Following the site's acquisition by LaSalle Investment Management in 2016, a large-scale re-branding effort was put in place to position the site as a cultural and business hub for East London. Recognition that businesses were increasingly being "priced-out" of the City of London and tech-capital Shoreditch motivated the site's transformation into an affordable workplace.

Signs of the historic past of the area remain, including the original boundary wall to the Import Dock and the naming of offices as The Import and Export buildings.

== Architecture ==
The buildings were originally constructed in the postmodern style in the 1990s and the shells of these buildings still exist. Whilst plans for the demolition of the buildings and their replacement by residential accommodation were developed by architects 3D Reid in 2015, these were not implemented by developers Trilogy Real Estate who favoured the re-positioning of the site as a "Live, Work, Play" environment.
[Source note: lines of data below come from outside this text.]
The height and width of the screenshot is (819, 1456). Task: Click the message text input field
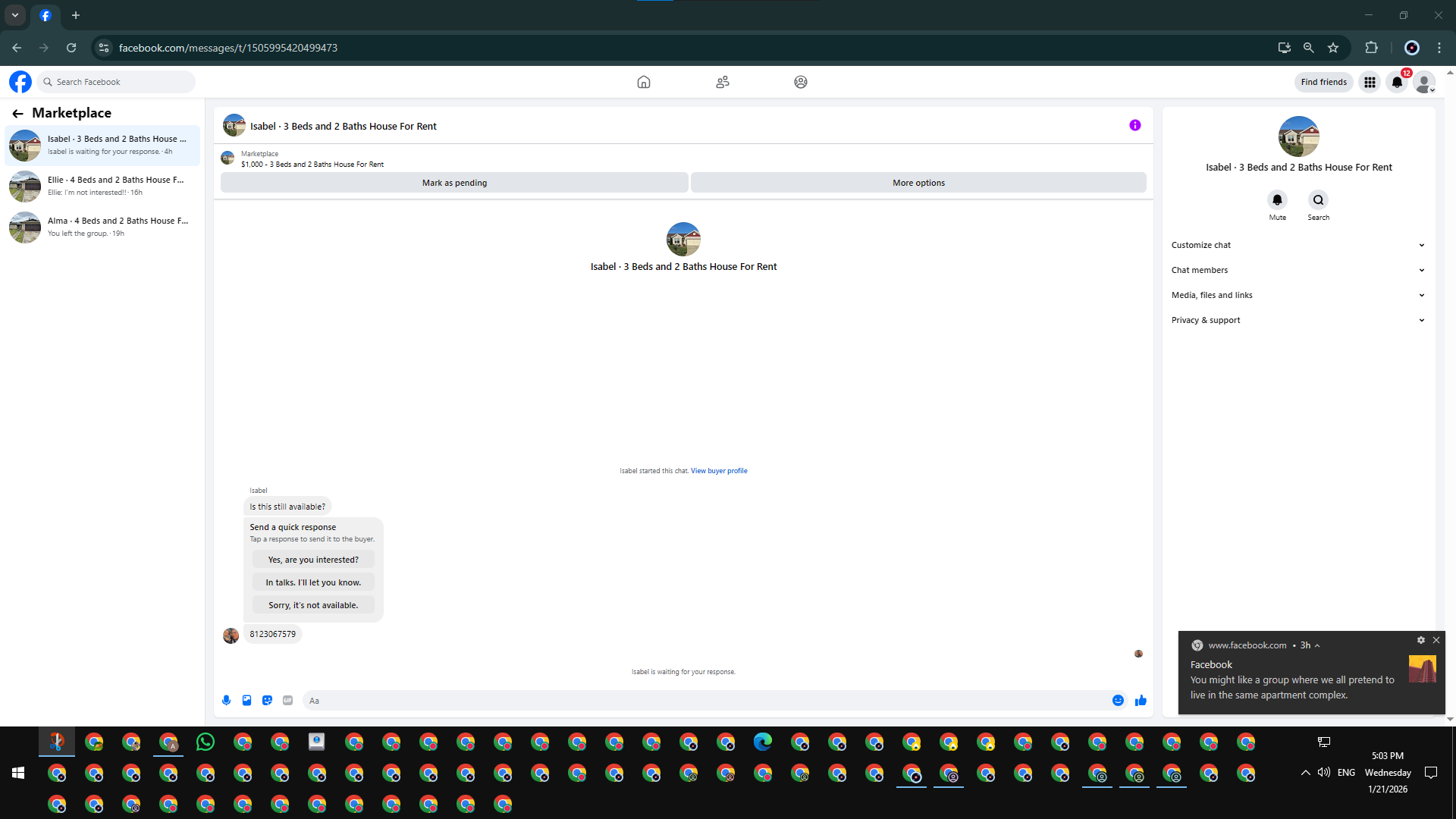click(x=705, y=701)
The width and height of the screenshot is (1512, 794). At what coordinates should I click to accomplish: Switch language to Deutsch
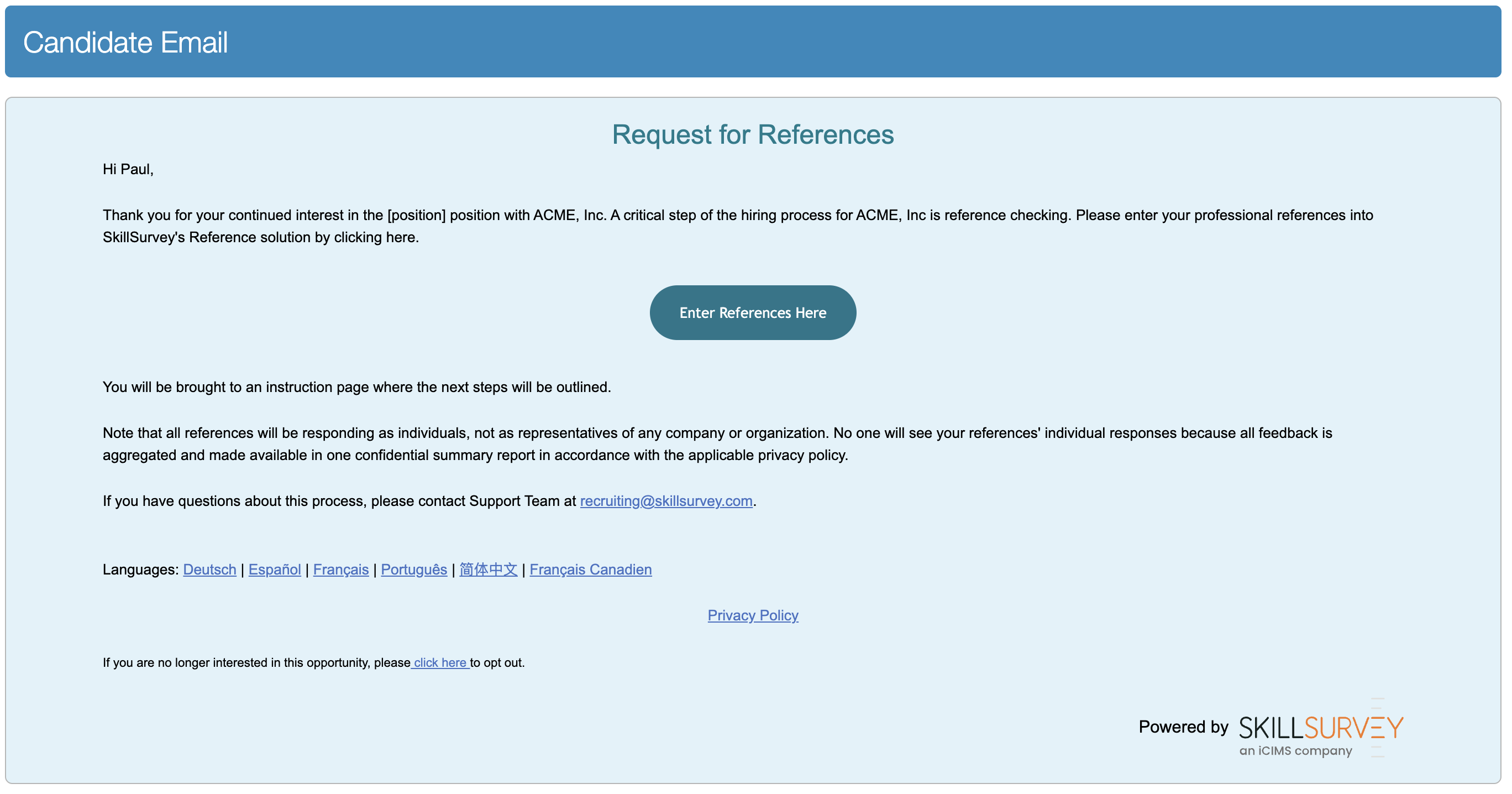[209, 570]
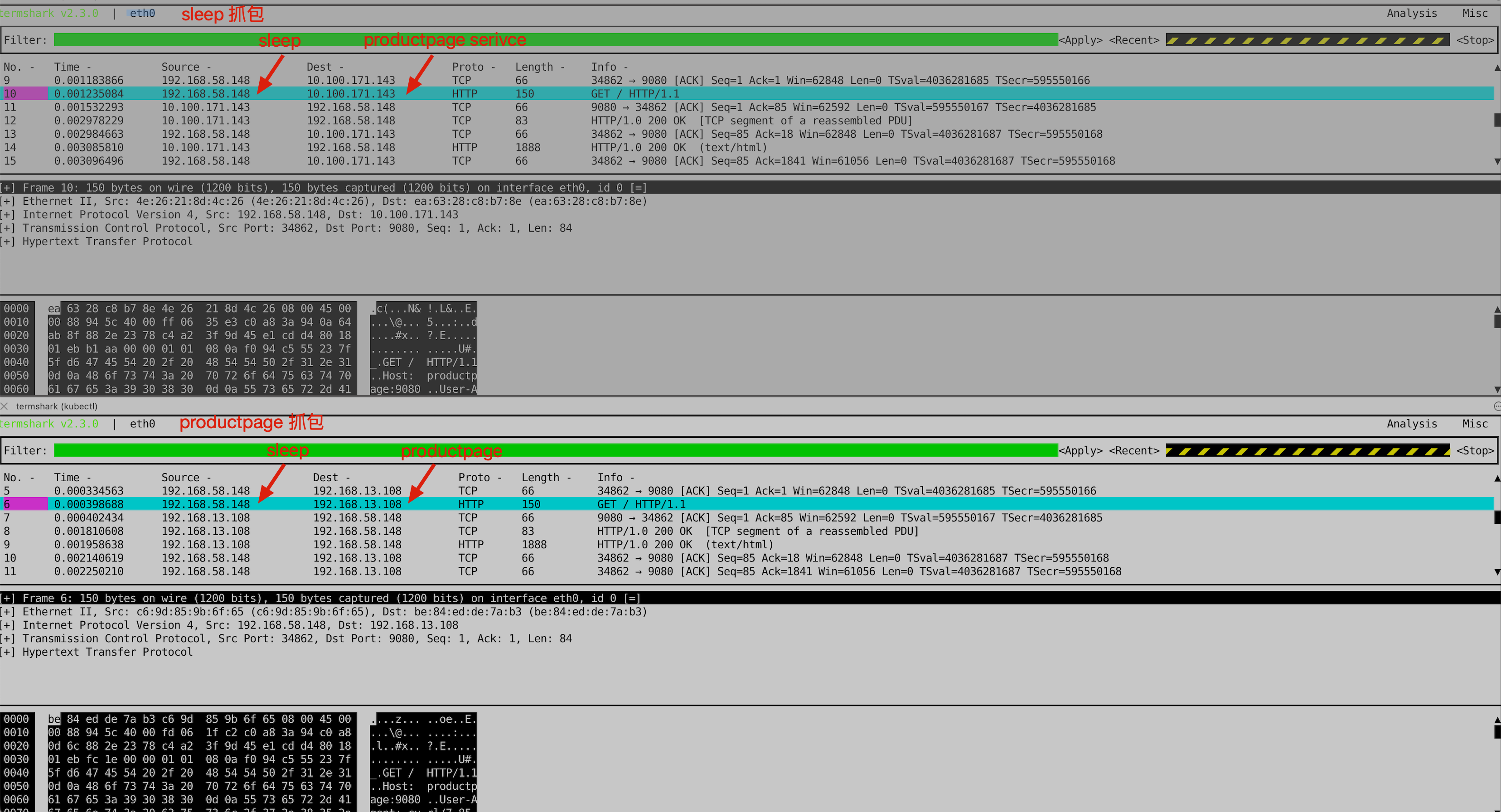Close the termshark (kubectl) pane
The image size is (1501, 812).
pos(5,406)
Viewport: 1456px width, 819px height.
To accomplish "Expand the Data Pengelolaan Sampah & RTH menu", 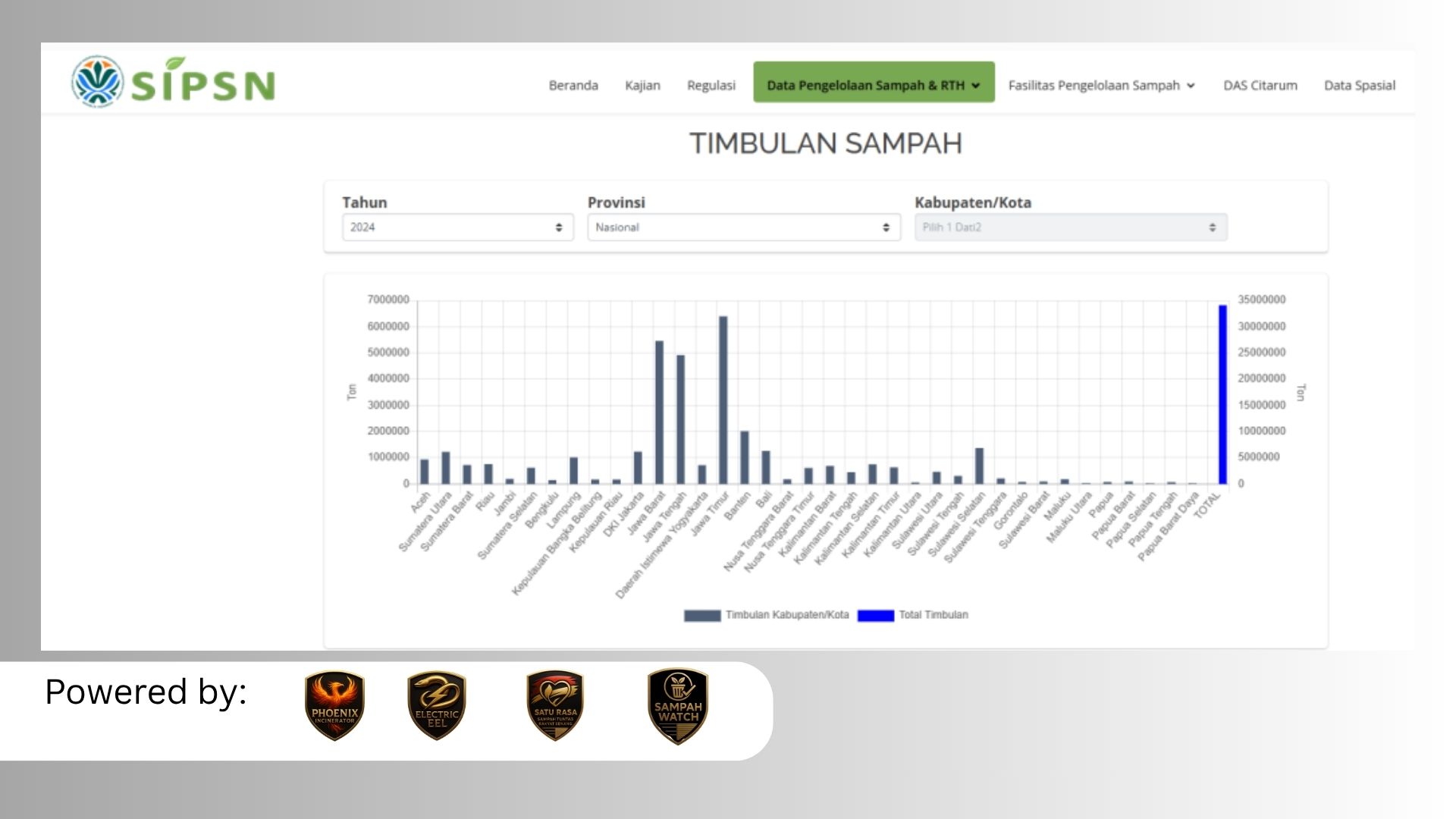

Major renovation works, led by architects Studio RHE, began in 2016 in an attempt to modernise the campus. Extensive landscaping was instigated along existing waterways and plans submitted to construct Europe's longest open-air swimming pool.

Internal renovations of the buildings focused on the remodelling of the existing atrium cores with the extensive use of Cross-laminated timber. British artist Scott King designed the building's facade, referencing the socialist Project Cybersyn and pictorial depictions of Utopia.

== Notable tenants ==
Republic is home to a number of organisations in both the private and public sectors - These include:

University of the West of Scotland, York St John University, University of Northampton, Anglia Ruskin University, Tower Hamlets London Borough Council, Vodafone, Co-working space The Trampery and Lebara

== Transport ==
The campus is served by the East India DLR station by a dedicated entrance providing access to the Transport for London network. Nearby Canary Wharf railway station and Canning Town station facilitates connections to the wider rail network via the Elizabeth line and Jubilee line respectively.

London Buses routes D3, 108, 115, N15, N550 and N551 all stop adjacent to the site.

Additionally, the site is flanked to the south by the A261 road and to the west by the A102 road providing access to the South of London via the Blackwall Tunnel.